*INFORMATION SHOWN*:
####

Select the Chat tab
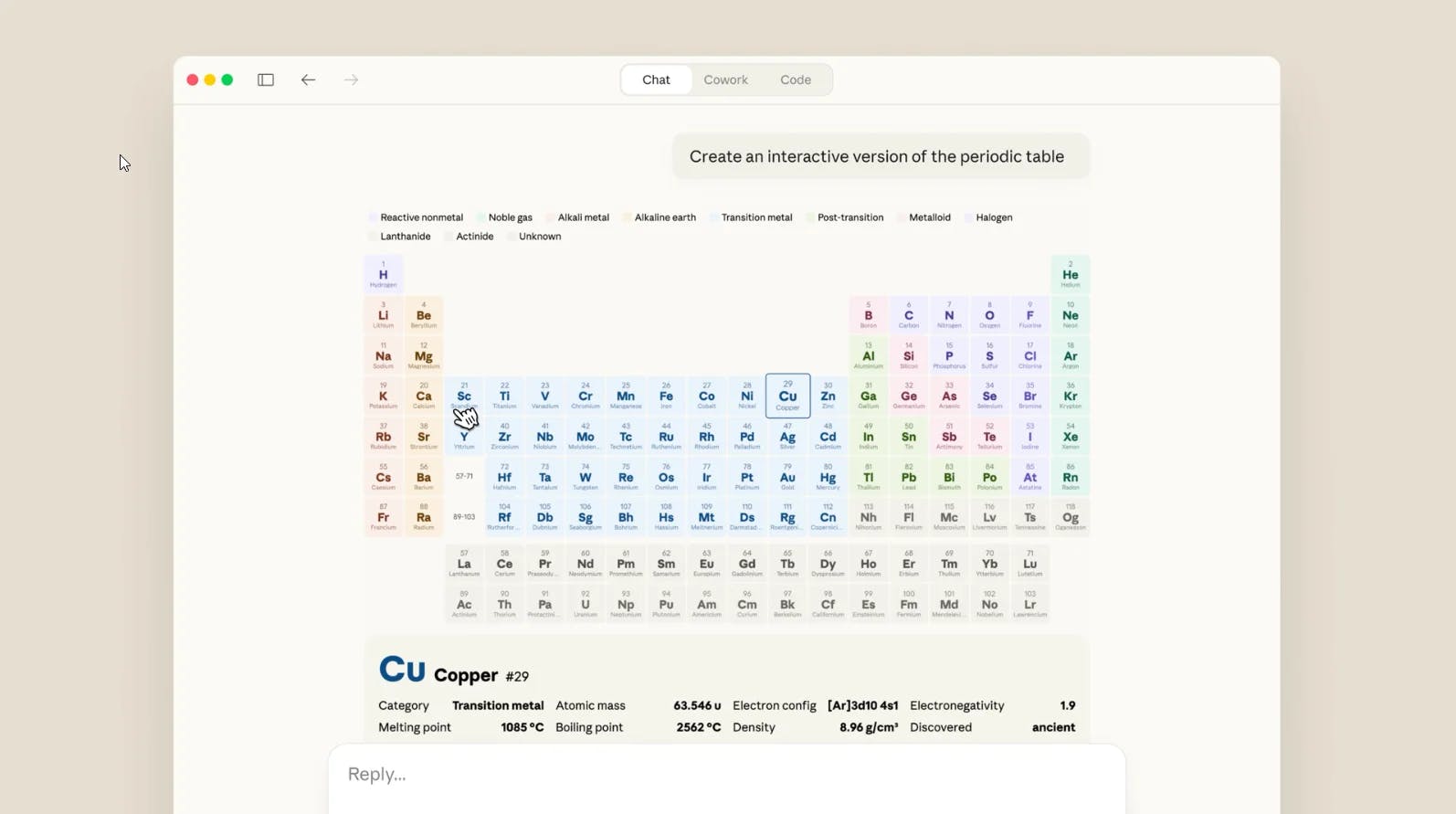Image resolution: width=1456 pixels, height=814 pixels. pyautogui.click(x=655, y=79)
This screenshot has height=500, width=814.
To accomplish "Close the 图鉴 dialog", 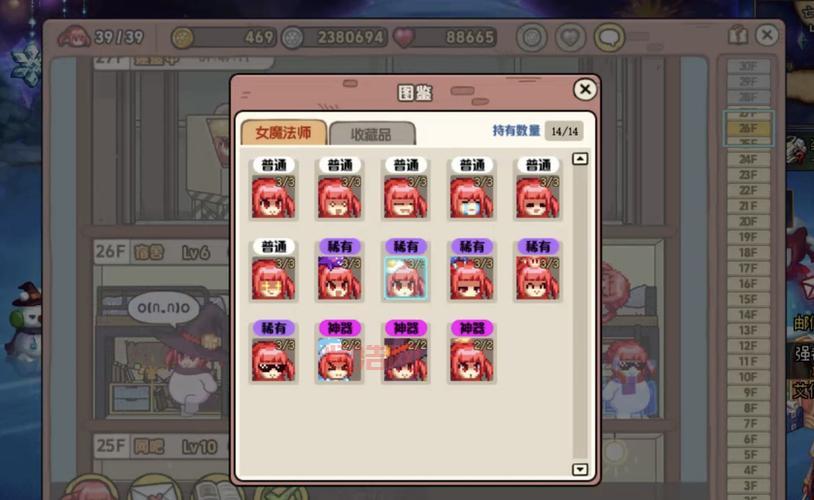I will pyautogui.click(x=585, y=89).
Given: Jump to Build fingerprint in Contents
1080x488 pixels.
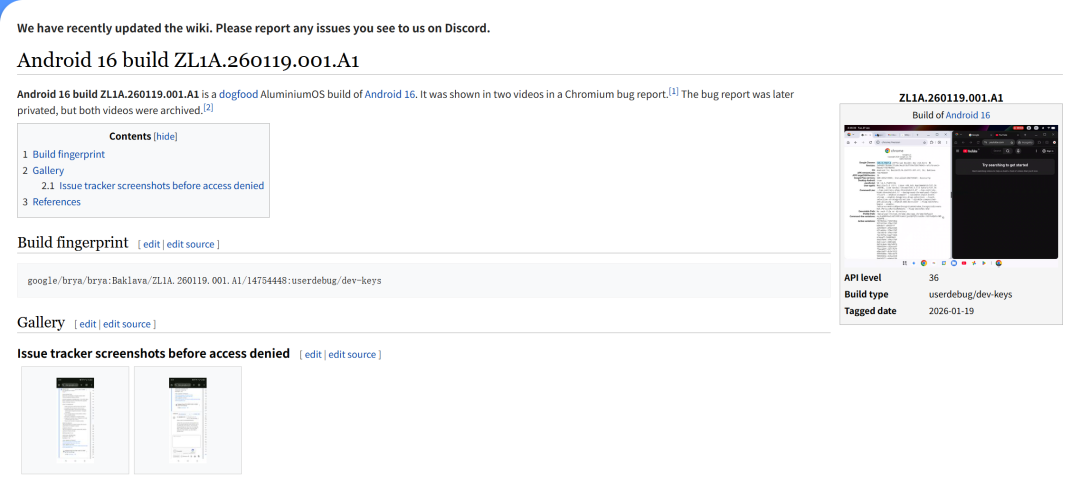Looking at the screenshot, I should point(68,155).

####

The needed output is the lines from the one with "Given: Jump to Build fingerprint in Contents" through the end of the listing, written out exactly, both ends included, pictures excluded.

*RESPONSE BELOW*:
Given: Jump to Build fingerprint in Contents
1080x488 pixels.
Looking at the screenshot, I should point(68,155).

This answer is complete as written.